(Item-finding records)
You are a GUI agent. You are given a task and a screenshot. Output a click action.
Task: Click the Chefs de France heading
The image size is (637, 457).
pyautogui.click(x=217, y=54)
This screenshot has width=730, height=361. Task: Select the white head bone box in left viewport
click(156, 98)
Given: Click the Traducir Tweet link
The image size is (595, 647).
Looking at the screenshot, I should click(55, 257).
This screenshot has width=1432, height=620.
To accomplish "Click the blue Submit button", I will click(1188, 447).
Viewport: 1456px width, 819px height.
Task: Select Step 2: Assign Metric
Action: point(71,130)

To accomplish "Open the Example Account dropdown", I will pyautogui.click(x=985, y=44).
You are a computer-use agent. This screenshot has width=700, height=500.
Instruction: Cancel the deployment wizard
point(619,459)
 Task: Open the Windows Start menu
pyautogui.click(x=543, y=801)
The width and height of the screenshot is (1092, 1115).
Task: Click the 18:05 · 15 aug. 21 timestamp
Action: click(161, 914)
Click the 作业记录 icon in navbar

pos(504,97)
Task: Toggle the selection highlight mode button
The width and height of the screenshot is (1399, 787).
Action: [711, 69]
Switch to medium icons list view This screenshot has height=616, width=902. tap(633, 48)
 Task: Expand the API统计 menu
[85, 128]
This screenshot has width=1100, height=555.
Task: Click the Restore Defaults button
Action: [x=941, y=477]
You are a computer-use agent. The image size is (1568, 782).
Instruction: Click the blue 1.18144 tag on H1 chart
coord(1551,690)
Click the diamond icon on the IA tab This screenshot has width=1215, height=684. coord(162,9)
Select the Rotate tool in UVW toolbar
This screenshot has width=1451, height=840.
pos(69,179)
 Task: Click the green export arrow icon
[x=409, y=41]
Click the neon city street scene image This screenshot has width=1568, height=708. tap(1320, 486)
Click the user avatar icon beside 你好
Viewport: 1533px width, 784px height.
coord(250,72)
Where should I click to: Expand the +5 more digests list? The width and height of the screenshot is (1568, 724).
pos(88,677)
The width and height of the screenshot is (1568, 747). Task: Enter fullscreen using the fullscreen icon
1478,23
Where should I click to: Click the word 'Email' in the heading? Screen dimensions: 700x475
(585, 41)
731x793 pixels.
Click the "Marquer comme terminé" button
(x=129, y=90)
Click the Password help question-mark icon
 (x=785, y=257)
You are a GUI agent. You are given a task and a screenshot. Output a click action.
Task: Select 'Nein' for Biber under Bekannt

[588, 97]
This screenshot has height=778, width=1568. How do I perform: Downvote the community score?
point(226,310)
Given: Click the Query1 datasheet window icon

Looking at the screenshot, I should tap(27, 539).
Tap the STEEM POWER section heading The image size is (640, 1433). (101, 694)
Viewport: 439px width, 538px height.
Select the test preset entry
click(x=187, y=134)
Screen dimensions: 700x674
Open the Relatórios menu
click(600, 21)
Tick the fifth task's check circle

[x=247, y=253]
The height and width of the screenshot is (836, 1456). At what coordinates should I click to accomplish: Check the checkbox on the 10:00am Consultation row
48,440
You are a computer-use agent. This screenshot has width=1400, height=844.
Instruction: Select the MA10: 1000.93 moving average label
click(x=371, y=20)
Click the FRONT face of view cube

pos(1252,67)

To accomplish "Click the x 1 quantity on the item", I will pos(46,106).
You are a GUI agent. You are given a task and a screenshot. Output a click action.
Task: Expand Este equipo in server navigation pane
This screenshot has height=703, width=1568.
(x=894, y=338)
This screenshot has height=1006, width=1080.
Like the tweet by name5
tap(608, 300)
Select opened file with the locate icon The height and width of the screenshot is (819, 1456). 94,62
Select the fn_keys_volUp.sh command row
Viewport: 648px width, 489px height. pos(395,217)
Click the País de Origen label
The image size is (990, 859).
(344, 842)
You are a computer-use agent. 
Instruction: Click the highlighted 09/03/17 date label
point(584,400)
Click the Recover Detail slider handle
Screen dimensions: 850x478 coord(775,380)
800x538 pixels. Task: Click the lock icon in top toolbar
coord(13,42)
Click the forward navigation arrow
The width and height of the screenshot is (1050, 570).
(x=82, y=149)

__DIRECTION__
In how many lines of the items does the string "toolbar" appear? Give only the count.

__SOLUTION FOR THIS TASK__
2